- THE PROBLEM -
Every line below that contains the word "Special" must be copied.

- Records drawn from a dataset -
● ● ● ● ● ● ●

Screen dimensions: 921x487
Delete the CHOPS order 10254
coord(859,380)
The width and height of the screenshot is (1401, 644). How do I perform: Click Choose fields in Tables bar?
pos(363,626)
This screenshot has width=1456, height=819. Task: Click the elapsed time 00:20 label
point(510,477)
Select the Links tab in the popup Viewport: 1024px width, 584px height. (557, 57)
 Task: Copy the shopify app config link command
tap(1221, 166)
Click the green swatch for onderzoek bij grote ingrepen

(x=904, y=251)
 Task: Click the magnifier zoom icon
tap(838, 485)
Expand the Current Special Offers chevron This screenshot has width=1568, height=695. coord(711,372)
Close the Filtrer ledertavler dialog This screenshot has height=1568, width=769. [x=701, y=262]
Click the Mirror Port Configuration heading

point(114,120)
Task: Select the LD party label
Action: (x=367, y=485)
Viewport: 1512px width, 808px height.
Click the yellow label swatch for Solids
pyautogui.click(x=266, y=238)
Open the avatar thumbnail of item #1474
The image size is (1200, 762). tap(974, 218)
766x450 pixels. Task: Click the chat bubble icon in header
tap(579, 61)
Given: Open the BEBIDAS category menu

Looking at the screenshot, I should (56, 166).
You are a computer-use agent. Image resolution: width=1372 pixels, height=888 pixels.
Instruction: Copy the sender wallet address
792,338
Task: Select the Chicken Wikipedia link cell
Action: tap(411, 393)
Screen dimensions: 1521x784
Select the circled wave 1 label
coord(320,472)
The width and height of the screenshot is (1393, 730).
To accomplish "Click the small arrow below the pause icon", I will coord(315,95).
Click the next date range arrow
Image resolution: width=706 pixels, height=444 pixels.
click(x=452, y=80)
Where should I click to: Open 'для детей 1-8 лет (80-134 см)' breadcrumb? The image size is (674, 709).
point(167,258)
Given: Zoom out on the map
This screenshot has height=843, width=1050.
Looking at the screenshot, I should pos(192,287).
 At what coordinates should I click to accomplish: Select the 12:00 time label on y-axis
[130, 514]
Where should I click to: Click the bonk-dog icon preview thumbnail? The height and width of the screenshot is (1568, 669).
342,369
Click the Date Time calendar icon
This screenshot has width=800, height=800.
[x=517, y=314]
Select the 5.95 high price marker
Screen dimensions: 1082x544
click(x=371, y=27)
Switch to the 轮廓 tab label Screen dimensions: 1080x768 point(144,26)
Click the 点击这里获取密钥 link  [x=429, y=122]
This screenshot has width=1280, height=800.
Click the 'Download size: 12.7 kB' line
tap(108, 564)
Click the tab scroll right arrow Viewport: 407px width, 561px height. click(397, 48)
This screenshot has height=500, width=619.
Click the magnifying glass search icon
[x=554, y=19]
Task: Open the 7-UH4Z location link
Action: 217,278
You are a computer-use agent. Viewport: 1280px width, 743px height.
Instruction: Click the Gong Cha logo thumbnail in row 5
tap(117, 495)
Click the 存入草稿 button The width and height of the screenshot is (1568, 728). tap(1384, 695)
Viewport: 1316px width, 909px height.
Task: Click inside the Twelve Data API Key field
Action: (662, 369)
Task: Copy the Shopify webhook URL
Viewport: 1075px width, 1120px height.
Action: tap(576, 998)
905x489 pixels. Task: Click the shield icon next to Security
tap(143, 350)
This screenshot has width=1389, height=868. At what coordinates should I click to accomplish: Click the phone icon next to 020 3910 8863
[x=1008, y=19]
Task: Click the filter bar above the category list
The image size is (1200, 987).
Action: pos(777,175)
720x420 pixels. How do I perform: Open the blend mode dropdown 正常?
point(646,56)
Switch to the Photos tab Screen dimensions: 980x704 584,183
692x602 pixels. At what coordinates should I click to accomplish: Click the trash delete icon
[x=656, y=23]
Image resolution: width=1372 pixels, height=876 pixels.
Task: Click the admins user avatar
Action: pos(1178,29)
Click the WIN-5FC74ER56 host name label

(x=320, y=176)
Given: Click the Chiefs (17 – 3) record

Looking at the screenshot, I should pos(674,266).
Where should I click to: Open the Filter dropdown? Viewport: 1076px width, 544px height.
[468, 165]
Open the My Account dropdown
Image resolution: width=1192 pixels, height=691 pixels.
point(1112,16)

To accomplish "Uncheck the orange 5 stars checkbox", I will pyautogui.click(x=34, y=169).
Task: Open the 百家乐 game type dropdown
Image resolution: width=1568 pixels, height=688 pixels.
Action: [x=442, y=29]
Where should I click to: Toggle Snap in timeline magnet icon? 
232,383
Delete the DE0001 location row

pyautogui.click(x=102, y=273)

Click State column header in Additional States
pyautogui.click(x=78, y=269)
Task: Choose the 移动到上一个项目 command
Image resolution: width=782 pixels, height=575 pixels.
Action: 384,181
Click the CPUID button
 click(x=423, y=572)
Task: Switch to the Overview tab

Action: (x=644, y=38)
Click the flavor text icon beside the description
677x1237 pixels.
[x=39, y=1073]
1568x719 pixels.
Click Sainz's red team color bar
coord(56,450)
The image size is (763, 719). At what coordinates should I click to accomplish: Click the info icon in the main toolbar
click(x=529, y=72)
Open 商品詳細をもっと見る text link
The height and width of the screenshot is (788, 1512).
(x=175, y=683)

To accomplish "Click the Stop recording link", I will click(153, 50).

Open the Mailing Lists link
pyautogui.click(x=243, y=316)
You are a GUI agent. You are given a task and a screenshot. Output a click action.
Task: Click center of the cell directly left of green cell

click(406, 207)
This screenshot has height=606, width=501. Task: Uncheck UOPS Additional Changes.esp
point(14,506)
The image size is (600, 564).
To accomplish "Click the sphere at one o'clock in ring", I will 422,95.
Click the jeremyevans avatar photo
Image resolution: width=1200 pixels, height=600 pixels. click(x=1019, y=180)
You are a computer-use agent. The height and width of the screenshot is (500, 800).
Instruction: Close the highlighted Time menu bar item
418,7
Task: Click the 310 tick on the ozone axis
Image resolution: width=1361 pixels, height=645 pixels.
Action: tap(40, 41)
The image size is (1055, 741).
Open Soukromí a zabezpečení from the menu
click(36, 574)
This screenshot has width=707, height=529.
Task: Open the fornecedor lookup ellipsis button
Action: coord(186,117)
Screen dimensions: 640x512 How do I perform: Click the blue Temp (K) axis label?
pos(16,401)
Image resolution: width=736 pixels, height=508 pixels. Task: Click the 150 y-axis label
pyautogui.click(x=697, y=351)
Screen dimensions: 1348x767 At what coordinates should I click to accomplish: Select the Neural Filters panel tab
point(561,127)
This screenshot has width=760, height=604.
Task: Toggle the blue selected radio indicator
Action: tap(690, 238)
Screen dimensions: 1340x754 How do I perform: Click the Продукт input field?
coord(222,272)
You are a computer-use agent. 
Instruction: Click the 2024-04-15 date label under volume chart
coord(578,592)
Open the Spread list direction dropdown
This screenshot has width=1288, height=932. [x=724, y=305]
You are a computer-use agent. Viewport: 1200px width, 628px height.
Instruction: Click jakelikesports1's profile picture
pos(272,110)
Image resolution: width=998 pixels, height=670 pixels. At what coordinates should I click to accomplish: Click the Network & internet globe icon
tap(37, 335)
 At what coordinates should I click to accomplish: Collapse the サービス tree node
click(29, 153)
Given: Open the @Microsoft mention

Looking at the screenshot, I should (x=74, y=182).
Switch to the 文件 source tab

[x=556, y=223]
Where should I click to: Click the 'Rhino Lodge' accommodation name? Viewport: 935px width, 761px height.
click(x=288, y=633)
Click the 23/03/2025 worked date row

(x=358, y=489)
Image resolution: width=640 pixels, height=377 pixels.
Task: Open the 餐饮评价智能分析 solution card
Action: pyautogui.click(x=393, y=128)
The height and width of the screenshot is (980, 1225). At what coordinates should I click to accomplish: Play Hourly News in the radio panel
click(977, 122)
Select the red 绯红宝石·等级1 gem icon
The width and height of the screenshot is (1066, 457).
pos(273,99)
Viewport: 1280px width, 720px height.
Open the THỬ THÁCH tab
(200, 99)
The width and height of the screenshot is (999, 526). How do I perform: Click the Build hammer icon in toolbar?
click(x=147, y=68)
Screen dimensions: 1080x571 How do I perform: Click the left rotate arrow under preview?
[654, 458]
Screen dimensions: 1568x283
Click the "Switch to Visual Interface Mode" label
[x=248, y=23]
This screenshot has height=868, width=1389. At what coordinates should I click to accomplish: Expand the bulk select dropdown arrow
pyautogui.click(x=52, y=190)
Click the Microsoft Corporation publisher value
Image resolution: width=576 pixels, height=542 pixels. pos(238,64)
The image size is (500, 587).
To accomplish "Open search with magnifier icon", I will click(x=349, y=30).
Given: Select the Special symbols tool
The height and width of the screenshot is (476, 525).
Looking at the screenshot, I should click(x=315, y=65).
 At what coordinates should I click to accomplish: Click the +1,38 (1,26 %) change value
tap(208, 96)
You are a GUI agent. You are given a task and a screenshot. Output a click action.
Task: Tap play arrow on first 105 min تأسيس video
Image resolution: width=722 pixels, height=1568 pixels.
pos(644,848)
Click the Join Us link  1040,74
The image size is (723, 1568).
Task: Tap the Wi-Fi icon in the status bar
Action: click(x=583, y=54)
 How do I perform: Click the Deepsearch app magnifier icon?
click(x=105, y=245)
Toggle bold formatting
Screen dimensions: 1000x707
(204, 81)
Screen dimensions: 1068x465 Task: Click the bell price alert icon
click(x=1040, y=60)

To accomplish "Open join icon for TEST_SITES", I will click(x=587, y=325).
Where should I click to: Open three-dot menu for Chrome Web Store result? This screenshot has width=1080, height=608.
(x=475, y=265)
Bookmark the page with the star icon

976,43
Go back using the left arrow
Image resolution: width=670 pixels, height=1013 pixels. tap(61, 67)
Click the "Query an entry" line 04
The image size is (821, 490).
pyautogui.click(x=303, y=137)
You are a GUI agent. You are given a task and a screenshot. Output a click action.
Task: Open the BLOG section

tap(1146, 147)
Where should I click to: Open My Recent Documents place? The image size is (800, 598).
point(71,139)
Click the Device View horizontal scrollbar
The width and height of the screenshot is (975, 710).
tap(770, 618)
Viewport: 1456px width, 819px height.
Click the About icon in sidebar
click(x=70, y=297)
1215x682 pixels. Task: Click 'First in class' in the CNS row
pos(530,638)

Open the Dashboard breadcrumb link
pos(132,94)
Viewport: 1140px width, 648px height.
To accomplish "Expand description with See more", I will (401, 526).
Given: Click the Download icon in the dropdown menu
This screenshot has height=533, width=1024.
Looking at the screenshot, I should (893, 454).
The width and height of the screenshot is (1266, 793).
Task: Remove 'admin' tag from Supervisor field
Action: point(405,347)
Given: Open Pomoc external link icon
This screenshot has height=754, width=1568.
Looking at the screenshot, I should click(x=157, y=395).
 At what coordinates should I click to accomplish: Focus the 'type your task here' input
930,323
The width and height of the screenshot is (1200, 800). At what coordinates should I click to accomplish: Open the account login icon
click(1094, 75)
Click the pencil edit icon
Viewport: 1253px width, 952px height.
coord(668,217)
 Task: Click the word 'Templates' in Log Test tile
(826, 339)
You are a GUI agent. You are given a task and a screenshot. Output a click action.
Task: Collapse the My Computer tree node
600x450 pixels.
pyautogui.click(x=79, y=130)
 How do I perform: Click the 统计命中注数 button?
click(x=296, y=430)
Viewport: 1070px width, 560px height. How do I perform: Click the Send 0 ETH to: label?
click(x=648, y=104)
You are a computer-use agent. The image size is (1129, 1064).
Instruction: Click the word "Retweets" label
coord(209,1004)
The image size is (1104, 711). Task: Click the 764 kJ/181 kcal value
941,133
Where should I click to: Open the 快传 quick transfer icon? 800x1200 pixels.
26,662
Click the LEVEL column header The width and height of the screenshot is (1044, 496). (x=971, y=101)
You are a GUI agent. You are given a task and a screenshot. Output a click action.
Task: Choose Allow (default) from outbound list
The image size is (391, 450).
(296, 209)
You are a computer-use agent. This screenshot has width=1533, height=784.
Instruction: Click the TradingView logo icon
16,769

● ● ● ● ● ● ●

- WRITTEN RESPONSE -
Expand the Current Special Offers chevron This screenshot has width=1568, height=695. coord(711,372)
Given: Select the Special symbols tool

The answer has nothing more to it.